7th grade math add and subtract algebraic expressions

Let's solve each equation step by step:

1) 9(k+1/3)+10(1/2k-1)=14k-7

Step 1: Distribute the numbers outside the parentheses:
9k + 9/3 + 10/2k - 10 = 14k - 7

Step 2: Combine the like terms:
9k + 3 + 5/k - 10 = 14k - 7

Step 3: Combine the fractions with a common denominator:
9k - 7k/1k + 3 = 14k - 7

Step 4: Combine the like terms:
2k + 3 = 14k - 7

Step 5: Move the variable terms to one side and the constant terms to the other side:
2k - 14k = -7 - 3

Step 6: Combine the like terms:
-12k = -10

Step 7: Solve for k by dividing both sides by -12:
k = -10 / -12
k = 5/6

Therefore, the solution is k = 5/6.

2) 4(g-2)+(g+2)=5g-6

Step 1: Distribute the numbers outside the parentheses:
4g - 8 + g + 2 = 5g -6

Step 2: Combine the like terms:
5g - 6 = 5g - 6

Step 3: The equation is already in its simplified form.
There are infinitely many solutions for this equation.

3) (h+k)-(2k-5) = 2h-k

Step 1: Distribute the negative sign to the terms inside the parentheses:
h + k - 2k + 5 = 2h - k

Step 2: Combine the like terms:
h - k + 5 = 2h - k

Step 3: Move all the variable terms to one side and the constant terms to the other side:
h - 2h = k - k - 5

Step 4: Combine the like terms:
-h = -5

Step 5: Solve for h by multiplying both sides by -1:
h = 5

Therefore, the solution is h = 5.

4) (p-3)-(2.4+2p) = -p - 5.4

Step 1: Simplify the equation by performing the arithmetic inside the parentheses:
p - 3 - 2.4 - 2p = -p - 5.4

Step 2: Combine the like terms:
-p - 5.4 = -p - 5.4

Step 3: The equation is already in its simplified form.
There are infinitely many solutions for this equation.

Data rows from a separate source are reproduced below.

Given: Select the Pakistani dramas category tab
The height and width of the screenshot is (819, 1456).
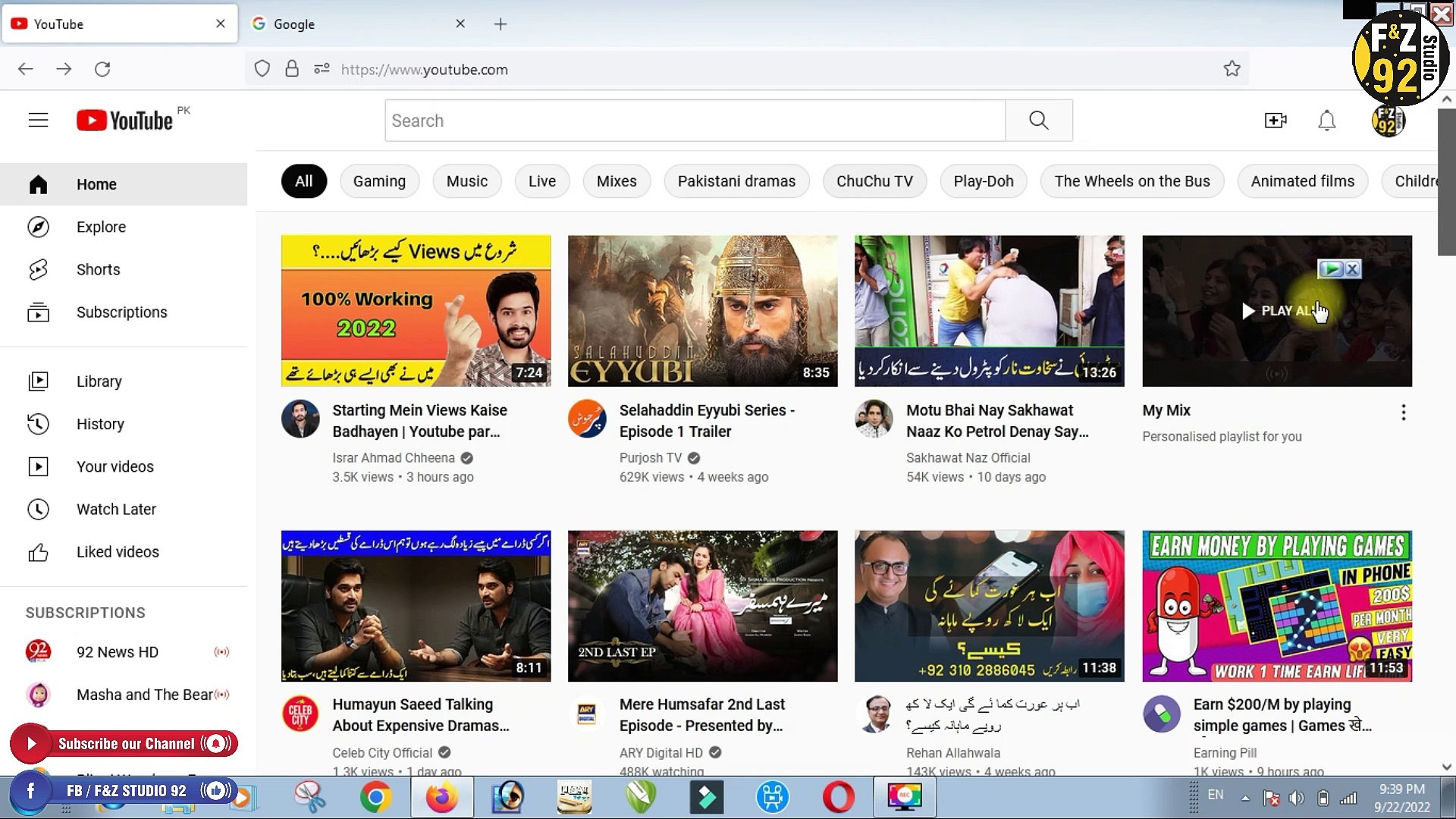Looking at the screenshot, I should 736,180.
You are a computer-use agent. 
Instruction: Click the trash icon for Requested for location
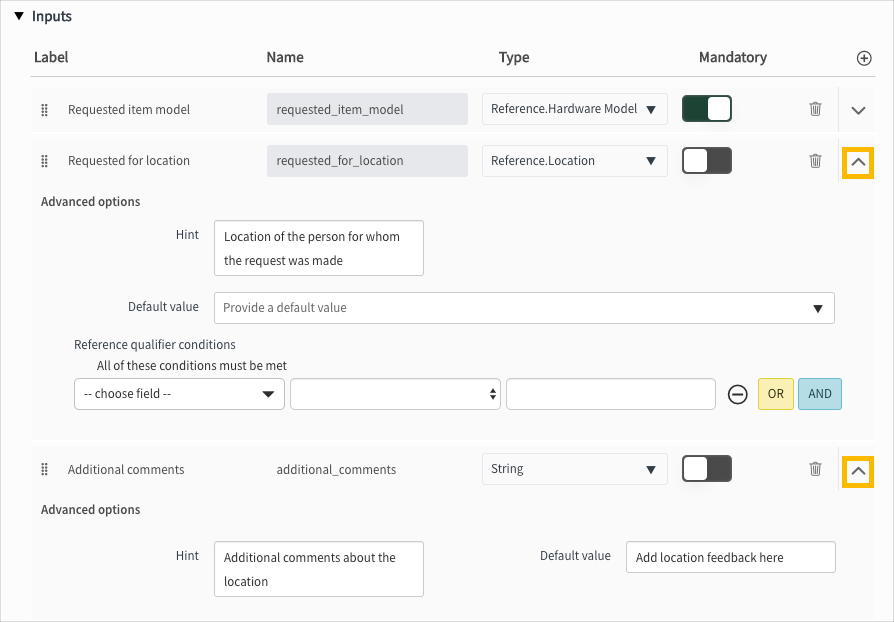coord(815,160)
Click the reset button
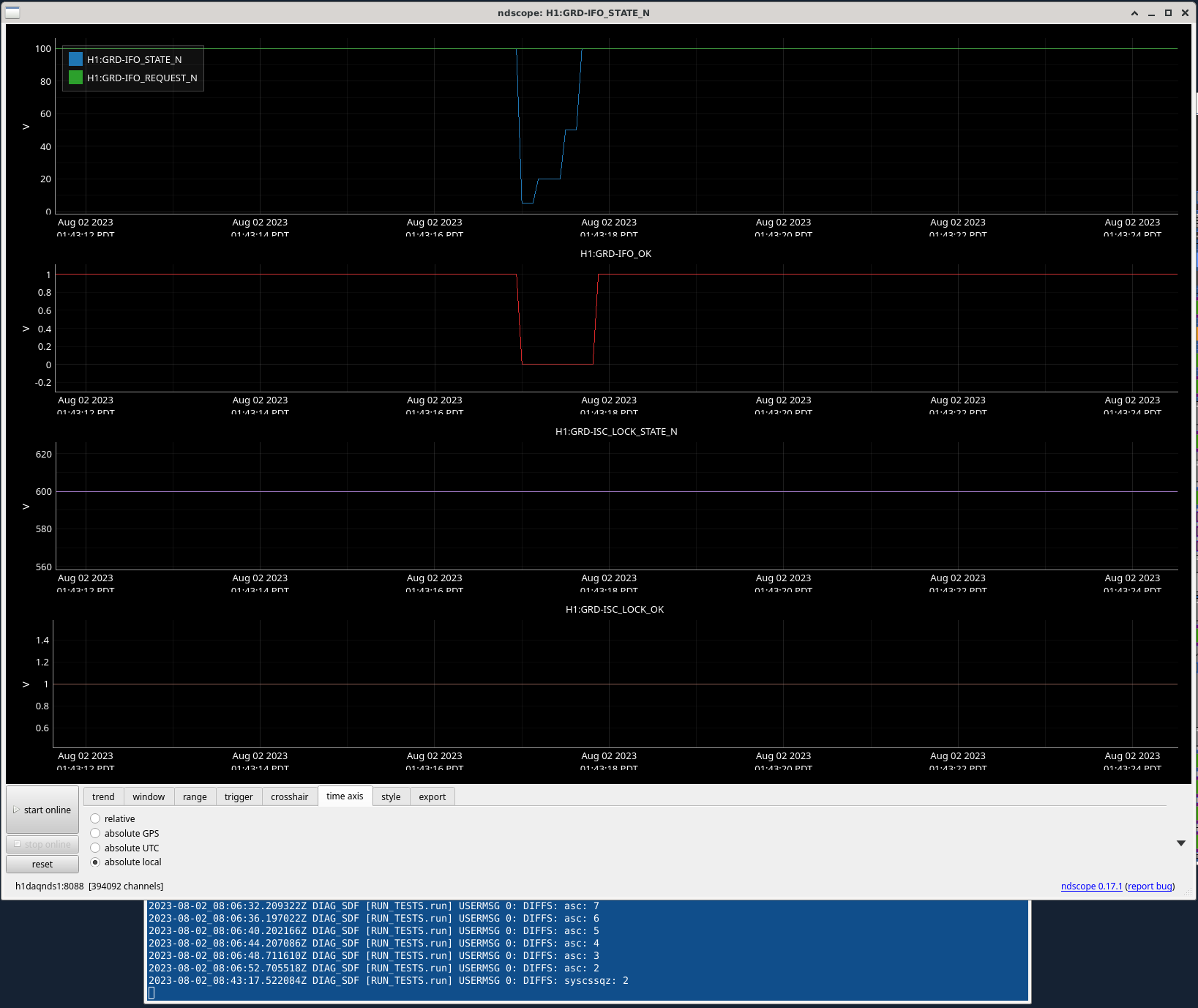Viewport: 1198px width, 1008px height. [42, 865]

5) 2(k-4) - 3(2k-1) = -4k - 5

Step 1: Distribute the numbers outside the parentheses:
2k - 8 - 6k + 3 = -4k - 5

Step 2: Combine the like terms:
-4k - 5 = -4k - 5

Step 3: The equation is already in its simplified form.
There are infinitely many solutions for this equation.